Linux ATA/IDE development
 help / color / mirror / Atom feed
From: Robert Hancock <hancockrwd@gmail.com>
To: bl0 <bl0-052@playker.info>
Cc: linux-ide@vger.kernel.org, linux-pci@vger.kernel.org
Subject: Re: sata_sil data corruption, possible workarounds
Date: Tue, 18 Dec 2012 21:44:49 -0600	[thread overview]
Message-ID: <50D13831.9040105@gmail.com> (raw)
In-Reply-To: <kaq1n6$hqa$1@ger.gmane.org>

On 12/18/2012 09:23 AM, bl0 wrote:
> On Monday 17 December 2012 06:44, Robert Hancock wrote:
>
>> Hmm, looks like I was looking at the wrong register. The CLS itself is
>> described by what I posted, so changing that does affect things (i.e.
>> the threshold for Memory Read Multiple). The other value being written
>> into fifo_cfg is the FIFO Write Request Control and FIFO Read Request
>> Control field (that's why it's written to bits 0-2 and 8-10).
>>
>> "The FIFO Write Request Control and FIFO Read Request Control fields in
>> these registers provide threshold settings for establishing when PCI
>> requests are made to the Arbiter.
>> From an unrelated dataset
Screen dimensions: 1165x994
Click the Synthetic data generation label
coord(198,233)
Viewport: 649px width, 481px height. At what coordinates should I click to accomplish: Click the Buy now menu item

The Arbiter arbitrates among the four
>> requests using fixed priority with masking. The fixed priority is, from
>> highest to lowest: channel 0; channel 1; channel 2; and channel 3. If
>> multiple requests are present, the arbiter grants PCI bus access to the
>> highest priority channel that is not masked. That channel’s request is
>> then masked as long as any unmasked requests are present.
>>
>> ..
>>
>> FIFO Read Request Control.  This bit field defines the FIFO threshold to
>> assign priority when requesting a PCI bus read operation. A value of 00H
>> indicates that read request priority is set whenever the FIFO has
>> greater than 32 bytes available space, while a value of 07H indicates
>> that read request priority is set whenever the FIFO has greater than
>> 7x32 bytes (=224 bytes) available space.
>
> A fencepost error? They probably mean 8x32 bytes...

Yeah, I would think so.

>
>> This bit field is useful when
>> multiple DMA channels are competing for accessing the PCI bus.
>>
>>
>> FIFO Write Request Control. This bit field defines the FIFO threshold to
>> assign priority when requesting a PCI bus write operation. A value of
>> 00H indicates that write request priority is set whenever the FIFO
>> contains greater than 32 bytes, while a value of 07H indicates that
>> write request priority is set whenever the FIFO contains greater than
>> 7x32 bytes (=224 bytes). This bit field is useful when multiple DMA
>> channels are competing for the PCI bus."
>>
>> The value apparently being written to the register according to the code
>> (and given that the value in the CLS register is in units of 32-bit
>> words) is (cache line size >> 3) + 1.
>>
>>   From looking at the history of this code (which dates from the pre-git
>> days in 2005) it comes from:
>>
>>
> https://git.kernel.org/?p=linux/kernel/git/tglx/history.git;a=commit;h=fceff08ed7660f9bbe96ee659acb02841a3f1f39
>>
>> which refers to an issue with DMA FIFO thresholds which could cause data
>> corruption. The description is pretty much hand-waving and doesn't
>> really describe what is going on.
>
>  From the description: "The patch is to setup the DMA fifo threshold so that
> there is no chance for the DMA engine to change protocol." Is there a way to
> check (or add debugging messages) if/when this change of protocol is
> happening?

I'm not sure exactly what they're talking about, but I would imagine 
this is something internal to the chip which we likely wouldn't have any 
visibility into (without specialized equipment like a PCI bus analyzer 
or something).

>
>> But it seems quite likely that
>> whatever magic numbers this code is picking don't work on your system
>> for some reason. It appears the root cause is likely a bug in the SiI
>> chip. There shouldn't be any region why messing around with these values
>> should cause data corruption other than that.
>
> Do you think something should be done about it in the linux sata_sil driver?
> For a lack of a better solution, here is my suggestion. There is already
> one option 'slow_down' for problematic disks. Another option, for
> example 'cache_line_workaround', could be added for problematic
> motherboards. If enabled, the most straightforward way is to set cache line
> size to 0 and not worry about the fifo_cfg register. If someone else
> confirms that it solves the problem for them, this option could be enabled
> automatically if certain motherboard chipset is detected.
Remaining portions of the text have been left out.